The Caribbean truly comes to the Apple to rejoice and celebrate all through this record, full of hefty jazz yet seeping with Trinidadian juice and fire. Just listen to Centerpiece, Obed Calvaire’s drums on Think Twice or Charles’s horn on Holy City. Your feet won’t stop as your ears imbibe this rampaging album.
Jason Anick/Jason Yeager
SANCTUARY
(Sunnyside Records)
★★★★★
THE quest for sanctuary for all humans is at the heart of this album by violinist Jason Anick and pianist Jason Yeager, joined on diverse tracks by some powerful bandmates.
Two of these, Persecution and Farewell, featuring Palestinian cellist Naseem Alatrash, directly tell of “people fleeing injustice, war, poverty and violence.” Yeager’s empathetic piano shares the soul of both, while Billy Buss’s flugelhorn is rapturous on Ephemory.
Anick’s violin is beautifully, lyrically poised on the band’s version of Chopin’s Raindrop Prelude as the musicians move out of and beyond category, while Nearness of Now is the adapted Nearness of You, given now-times dynamism by Greg Loughman’s plangent bass and Jason Palmer’s trumpet.

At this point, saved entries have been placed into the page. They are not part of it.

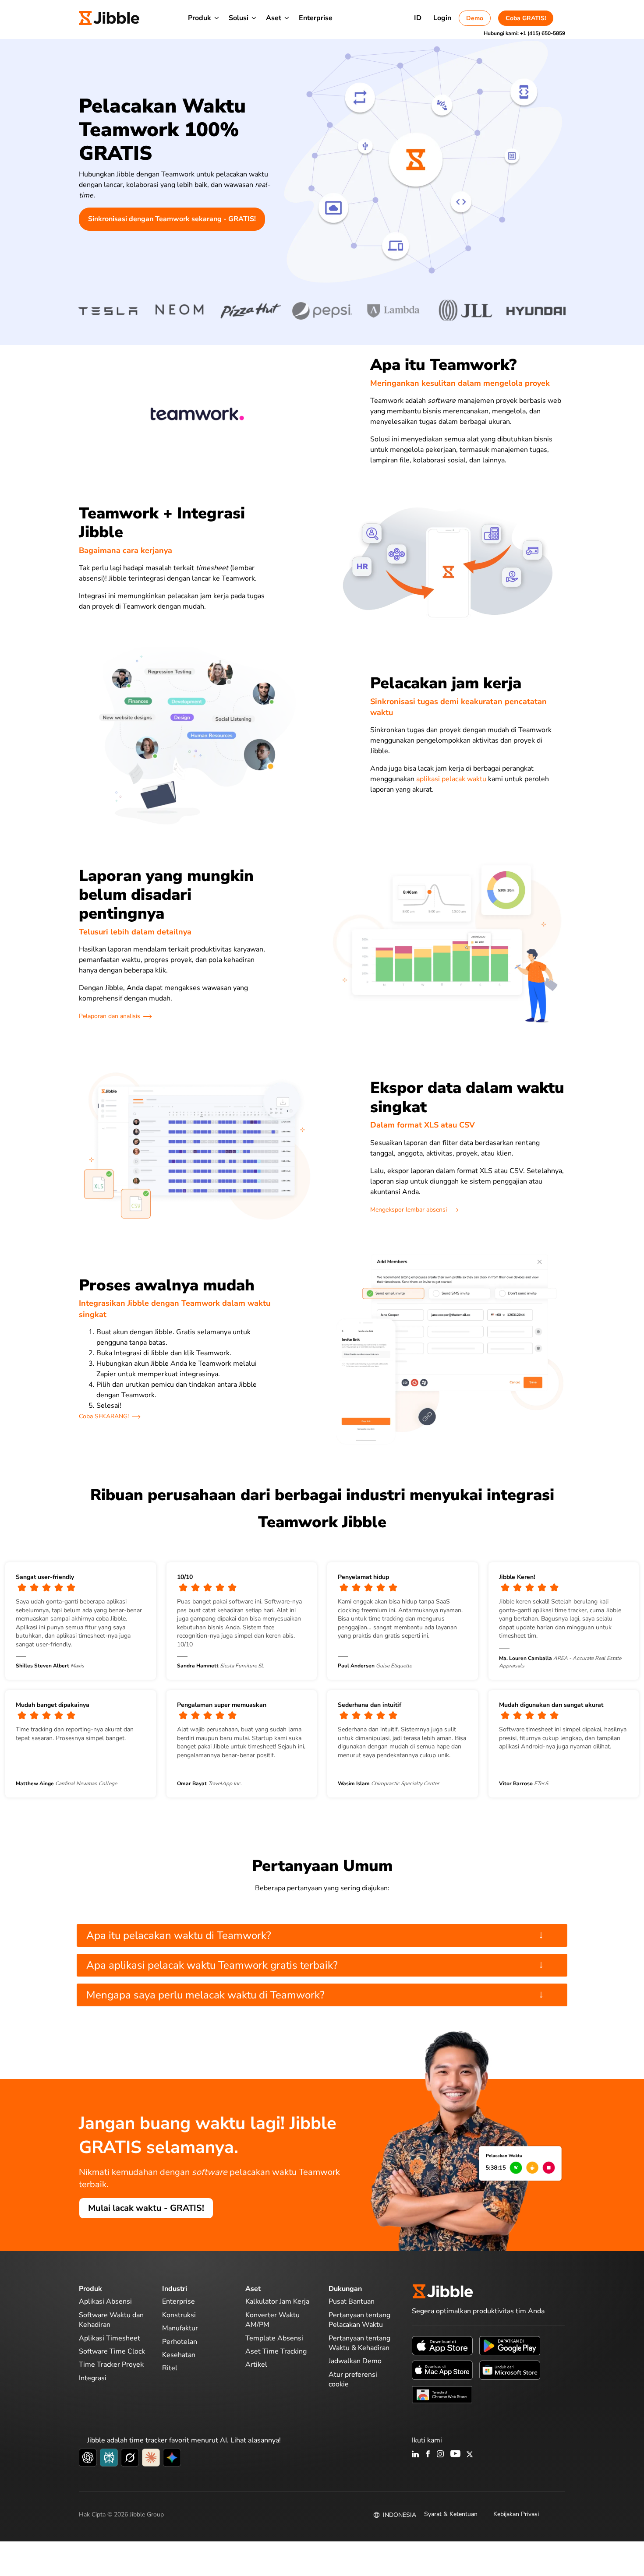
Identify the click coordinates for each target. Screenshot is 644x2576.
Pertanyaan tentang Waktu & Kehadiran (359, 2343)
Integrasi (92, 2378)
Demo (474, 18)
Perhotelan (179, 2342)
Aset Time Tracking (276, 2351)
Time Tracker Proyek (111, 2364)
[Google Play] (509, 2345)
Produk (199, 18)
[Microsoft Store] (509, 2370)
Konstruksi (179, 2315)
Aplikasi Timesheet (109, 2338)
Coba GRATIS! (526, 18)
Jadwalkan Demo (355, 2361)
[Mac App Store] (442, 2370)
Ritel (169, 2368)
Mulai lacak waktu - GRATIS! (146, 2208)
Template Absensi (274, 2338)
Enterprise (316, 18)
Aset (273, 18)
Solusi (238, 18)
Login (442, 18)
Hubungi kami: (524, 33)
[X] (469, 2455)
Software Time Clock (112, 2351)
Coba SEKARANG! (104, 1416)
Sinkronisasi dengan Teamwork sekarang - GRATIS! (172, 219)
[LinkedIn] (415, 2455)
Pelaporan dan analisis (109, 1016)
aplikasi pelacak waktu (451, 779)
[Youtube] (455, 2455)
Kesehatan (178, 2355)
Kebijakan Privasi (516, 2514)
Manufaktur (180, 2328)
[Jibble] (109, 18)
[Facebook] (428, 2455)
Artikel (256, 2364)
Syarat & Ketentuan (451, 2514)
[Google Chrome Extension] (442, 2394)
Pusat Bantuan (352, 2301)
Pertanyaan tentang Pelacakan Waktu (359, 2319)
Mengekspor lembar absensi (408, 1209)
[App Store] (442, 2345)
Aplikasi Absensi (105, 2301)
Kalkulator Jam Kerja (277, 2301)
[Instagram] (441, 2455)
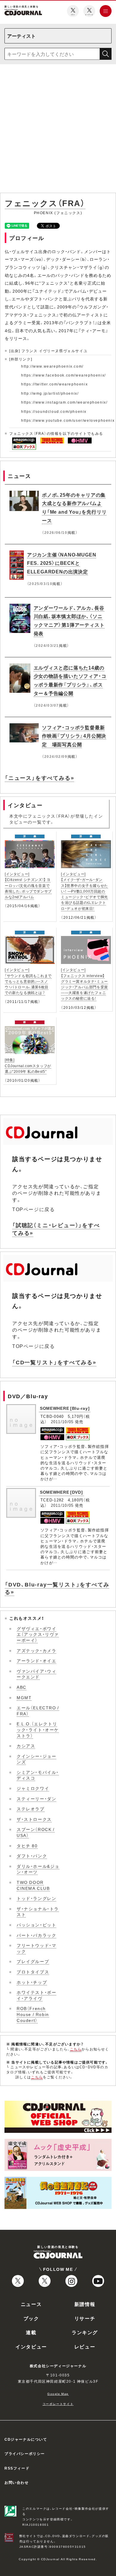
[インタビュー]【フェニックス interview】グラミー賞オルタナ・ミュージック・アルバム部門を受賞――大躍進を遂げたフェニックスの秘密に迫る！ (84, 984)
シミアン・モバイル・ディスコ (38, 1775)
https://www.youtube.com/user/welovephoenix (68, 420)
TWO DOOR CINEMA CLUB (33, 1885)
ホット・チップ (32, 1982)
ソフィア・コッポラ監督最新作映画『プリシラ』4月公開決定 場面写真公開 (74, 736)
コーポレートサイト (58, 2403)
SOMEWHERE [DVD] (61, 1492)
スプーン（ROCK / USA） (36, 1832)
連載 (31, 2332)
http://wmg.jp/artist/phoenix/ (50, 393)
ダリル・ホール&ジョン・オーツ (38, 1869)
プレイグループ (33, 1961)
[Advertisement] (58, 130)
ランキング (85, 2332)
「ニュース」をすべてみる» (39, 778)
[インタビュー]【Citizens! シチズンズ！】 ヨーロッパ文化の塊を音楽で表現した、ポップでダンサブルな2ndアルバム (28, 885)
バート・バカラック (36, 1935)
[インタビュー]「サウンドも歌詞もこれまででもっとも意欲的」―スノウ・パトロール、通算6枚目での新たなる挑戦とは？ (28, 981)
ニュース (31, 2303)
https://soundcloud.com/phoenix (54, 411)
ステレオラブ (31, 1809)
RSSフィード (16, 2468)
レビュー (84, 2346)
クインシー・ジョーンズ (36, 1759)
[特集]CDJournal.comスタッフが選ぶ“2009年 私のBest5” (28, 1065)
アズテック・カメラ (36, 1650)
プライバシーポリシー (24, 2453)
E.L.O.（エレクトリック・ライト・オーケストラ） (38, 1729)
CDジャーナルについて (25, 2439)
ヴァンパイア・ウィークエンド (36, 1674)
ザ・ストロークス (34, 1819)
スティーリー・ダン (36, 1799)
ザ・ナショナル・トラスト (38, 1912)
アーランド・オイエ (36, 1660)
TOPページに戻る (33, 1209)
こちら (76, 2049)
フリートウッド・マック (36, 1948)
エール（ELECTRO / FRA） (38, 1710)
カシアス (26, 1746)
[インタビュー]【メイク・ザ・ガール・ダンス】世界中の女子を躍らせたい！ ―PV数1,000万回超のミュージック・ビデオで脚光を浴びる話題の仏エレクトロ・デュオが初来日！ (84, 891)
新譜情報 (84, 2303)
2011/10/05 (62, 1421)
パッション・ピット (36, 1925)
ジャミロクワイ (33, 1788)
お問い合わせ (16, 2482)
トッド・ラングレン (36, 1898)
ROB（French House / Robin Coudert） (33, 2014)
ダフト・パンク (32, 1856)
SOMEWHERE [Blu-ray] (65, 1408)
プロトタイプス (33, 1972)
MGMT (24, 1697)
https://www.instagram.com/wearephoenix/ (64, 402)
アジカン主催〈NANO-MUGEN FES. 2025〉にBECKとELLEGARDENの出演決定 (61, 563)
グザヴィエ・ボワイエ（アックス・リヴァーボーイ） (38, 1634)
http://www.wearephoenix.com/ (52, 366)
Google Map (58, 2393)
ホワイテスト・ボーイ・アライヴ (36, 1995)
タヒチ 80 (27, 1845)
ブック (31, 2318)
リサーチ (84, 2318)
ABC (21, 1687)
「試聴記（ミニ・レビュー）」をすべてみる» (56, 1228)
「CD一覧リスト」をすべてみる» (54, 1362)
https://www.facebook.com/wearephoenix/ (63, 375)
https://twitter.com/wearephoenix (54, 384)
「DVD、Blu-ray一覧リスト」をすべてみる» (57, 1588)
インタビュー (31, 2346)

This is a powerfully relevant album, making music a messenger of its times, none more so than on the Wayne Shorter tune Lost, where saxophonist Edmar Colon blows like a human voice crying for safety.

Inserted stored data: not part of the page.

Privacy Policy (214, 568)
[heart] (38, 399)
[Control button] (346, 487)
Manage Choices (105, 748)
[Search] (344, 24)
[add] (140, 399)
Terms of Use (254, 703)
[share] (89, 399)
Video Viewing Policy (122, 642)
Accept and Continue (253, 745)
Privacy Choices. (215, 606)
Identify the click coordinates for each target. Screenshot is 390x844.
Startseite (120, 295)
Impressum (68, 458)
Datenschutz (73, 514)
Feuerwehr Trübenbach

Elliott Sharp/Sally Gates/Tashi Dorji
ERE GUITAR
(Intakt Records)
★★★★
THE extraordinarily unified guitar sounds of US virtuoso Elliott Sharp, New Zealander Sally Gates and Tashi Dorji from Bhutan span the cosmos.

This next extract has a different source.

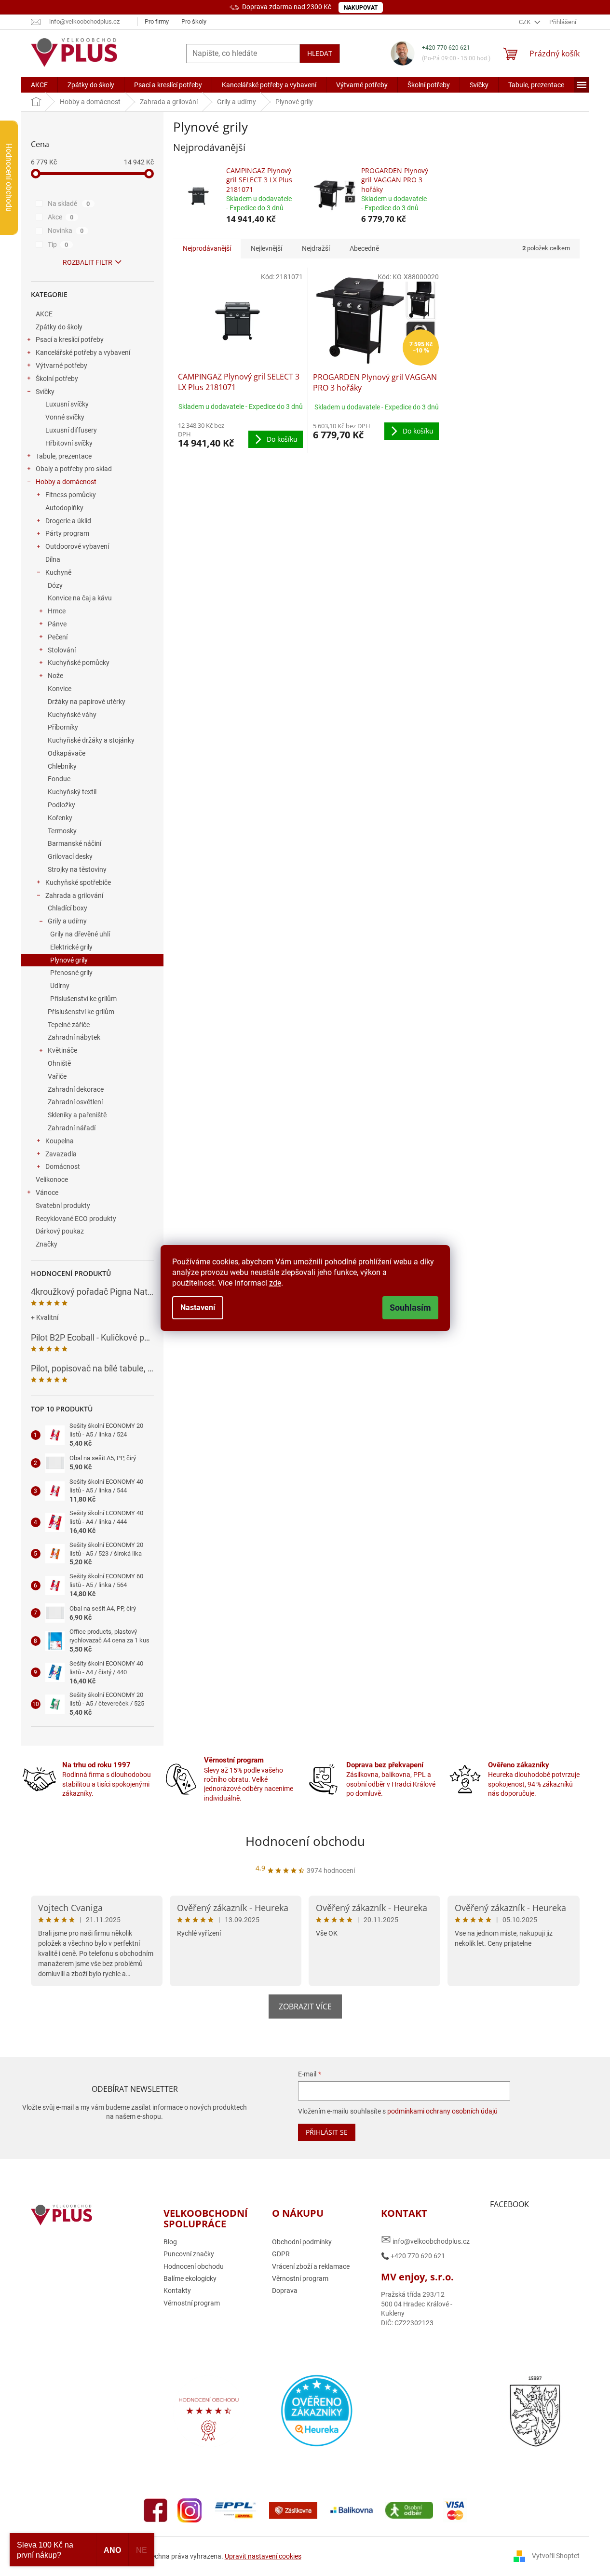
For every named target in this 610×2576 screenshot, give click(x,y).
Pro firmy (157, 21)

“Improvisation as a practice,” says Dorji, much influenced by Sheffield guitarist Derek Bailey, “is always shifting, becoming and disappearing.” Never the same twice — and no conglomeration of sounds could illustrate that adage more than those found on this record.
The sound is elemental. Hear closely the track called Array — it could be an electric storm, or it could be a palaver of concerned individuals discussing the climate crisis, as in Addressing the Convention. Like the mystery of sound, it is anything the listeners want it to be.
Impossible for me to separate its creators’ soundscapes, this is truly a small ensemble of fused artistry, electric to its core. A trio of now-times troubadours giving their sounds to their listeners as words on a page. Hearkening is knowing.